From the GUI: Settings → System → Firewall rule → Add rule. That triggers exactly one UAC prompt, ever.

From the command line:

proxyforward firewall status     # no elevation needed
proxyforward firewall add        # elevates
proxyforward firewall remove     # elevates

If you'd rather do it yourself, the equivalent is an inbound allow rule scoped to the program path, not to a port.

Verify, don't guess

The agent's Tunnels → Test player path (also on Overview) walks the entire chain the way a player does — DNS resolution, the router, the gateway's public port, the tunnel, and the final hop to your Minecraft server — and reports the hop that failed. Use it before you start changing settings at random.

DNS and dynamic IPs

Give players a hostname, not an IP address. This matters more than people expect.
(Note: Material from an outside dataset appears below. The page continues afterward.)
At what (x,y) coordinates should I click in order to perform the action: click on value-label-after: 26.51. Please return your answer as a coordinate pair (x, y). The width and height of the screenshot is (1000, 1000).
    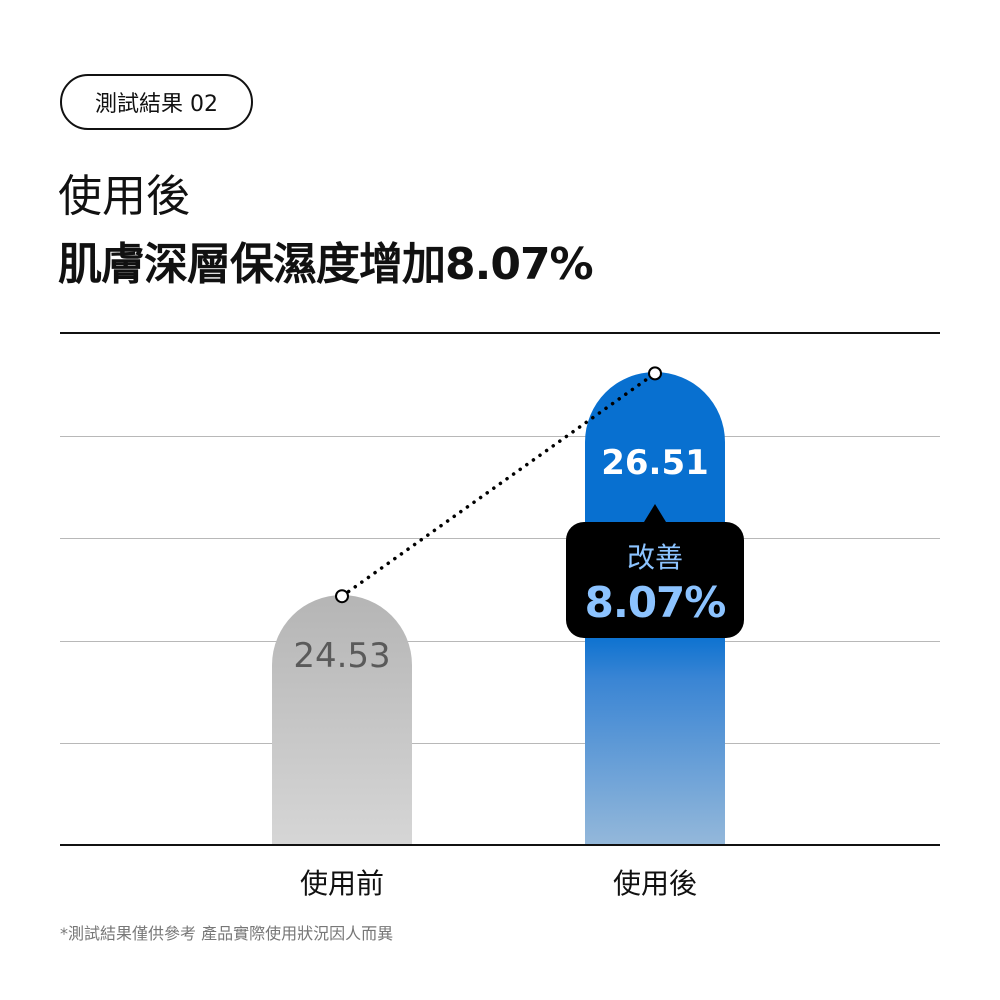
    Looking at the image, I should click on (655, 463).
Minecraft's JVM caches DNS aggressively. If the gateway's public IP changes, clients that are already running keep dialing the old IP until the player restarts the game — and there is nothing you can do server-side to fix that. A hostname with a low TTL lets the change actually propagate.

So:

  • Register a stable, low-TTL hostname and point players at that. Ideally publish a _minecraft._tcp SRV record, which also lets you hide a non-standard port so players can type just mc.example.com.
  • On a dynamic residential IP, use DDNS and put the DDNS hostname in the gateway's public_host.

The tunnel itself is already built for this: the agent re-resolves the gateway's DNS name on every reconnect attempt, so a gateway whose IP moves is reconnected to automatically without re-pairing. You can even change the gateway address later, in Settings, without generating a new pairing code.

Ports already in use

If something else already holds the port, proxyforward doesn't just say bind: address already in use — it names the culprit:

Port 25565 is in use by java.exe (PID 1234)

That is usually your Minecraft server itself, if you accidentally set the gateway's public port on the machine that's also running Minecraft. See Troubleshooting.